I am in the process of evaluating a number of different graph databases for use in an existing application.  This application currently uses Neo4J as the repository but we are looking at whether a switch would make sense.  As part of the evaluation process, we have created a test harness to perform consistent tests across the databases we are evaluating, arangodb being one of them.  One of the simple tests we are doing is to add nodes and edges individually and in batches since that is how our application would interact with the DB.  What I have found is that arango is 5-6 times slower than neo4j in doing these tests.  I am currently using the Java driver to perform the tests and doing the inserts using the graph api and not the generic collection api.  I have been following the arango provided java guides for adding the nodes and edges and using e StreamingTransaction api for doing the batches so I'm not sure where I could be going too wrong in my approach.  With that said, I don't know how arangodb could be that much slower than neo4j.

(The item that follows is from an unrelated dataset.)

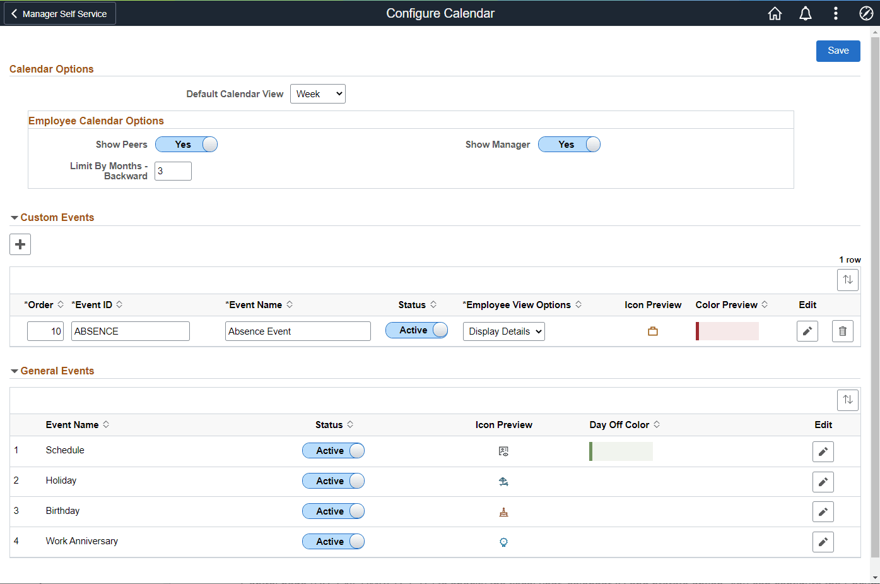880x584 pixels.
Task: Click the Schedule Day Off Color swatch
Action: coord(621,451)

Following are examples of how I am adding the data (this isn't the harness, just an example of how we are adding data).  Any feedback as to how I can improve the performance would be greatly appreciated.

  private void addEdge(ArangoDB arangoDB)
  {
    ArangoGraph graph = arangoDB.db(DATABASE).graph(GRAPH);
    String[] collections = new String[] {"MY_test_edge"};
    
    StreamTransactionEntity tx = graph.db().beginStreamTransaction(
            new StreamTransactionOptions()
            .waitForSync(false)
            .writeCollections(collections));
    EdgeCreateOptions options = new EdgeCreateOptions()
            .streamTransactionId(tx.getId())
            .waitForSync(false);
    
    System.out.println("Transaction collections: " + String.join(",", collections));
    try
    {
      BaseEdgeDocument edge = new BaseEdgeDocument("MY_test_vertex_from1/MY_from_key1", "MY_test_vertex_to/MY_to_key");
      graph.edgeCollection("MY_test_edge").insertEdge(edge, options);

      edge = new BaseEdgeDocument("MY_test_vertex_from2/MY_from_key2", "MY_test_vertex_to/MY_to_key");
      graph.edgeCollection("MY_test_edge").insertEdge(edge, options);
      
      graph.db().commitStreamTransaction(tx.getId());
    }
    catch (Exception e)
    {
      graph.db().abortStreamTransaction(tx.getId());
      throw e;
    }
  }

  private void addNodes(ArangoDB arangoDB)
  {
    ArangoGraph graph = arangoDB.db(DATABASE).graph(GRAPH);
    
    String[] collections = new String[] {"MY_test_vertex_from1", "MY_test_vertex_from2", "MY_test_vertex_to"};
    StreamTransactionEntity tx = graph.db().beginStreamTransaction(
            new StreamTransactionOptions()
            .waitForSync(false)
            .writeCollections(collections));
    VertexCreateOptions options = new VertexCreateOptions()
            .streamTransactionId(tx.getId())
            .waitForSync(false);
    try
    {
      graph.vertexCollection("MY_test_vertex_from1").insertVertex(new BaseDocument("MY_from_key1"), options);
      graph.vertexCollection("MY_test_vertex_from2").insertVertex(new BaseDocument("MY_from_key2"), options);
      graph.vertexCollection("MY_test_vertex_to").insertVertex(new BaseDocument("MY_to_key"), options);
      graph.db().commitStreamTransaction(tx.getId());
    }
    catch (Exception e)
    {
      graph.db().abortStreamTransaction(tx.getId());
    }
  }

Michele Rastelli

unread,
Feb 15, 2020, 1:05:47 PM2/15/20
to ArangoDB
What and how are you measuring exactly? What are the numbers that you get? And what is the execution time that you get in Neo4j?
Your code is correct and you should get good performances running it.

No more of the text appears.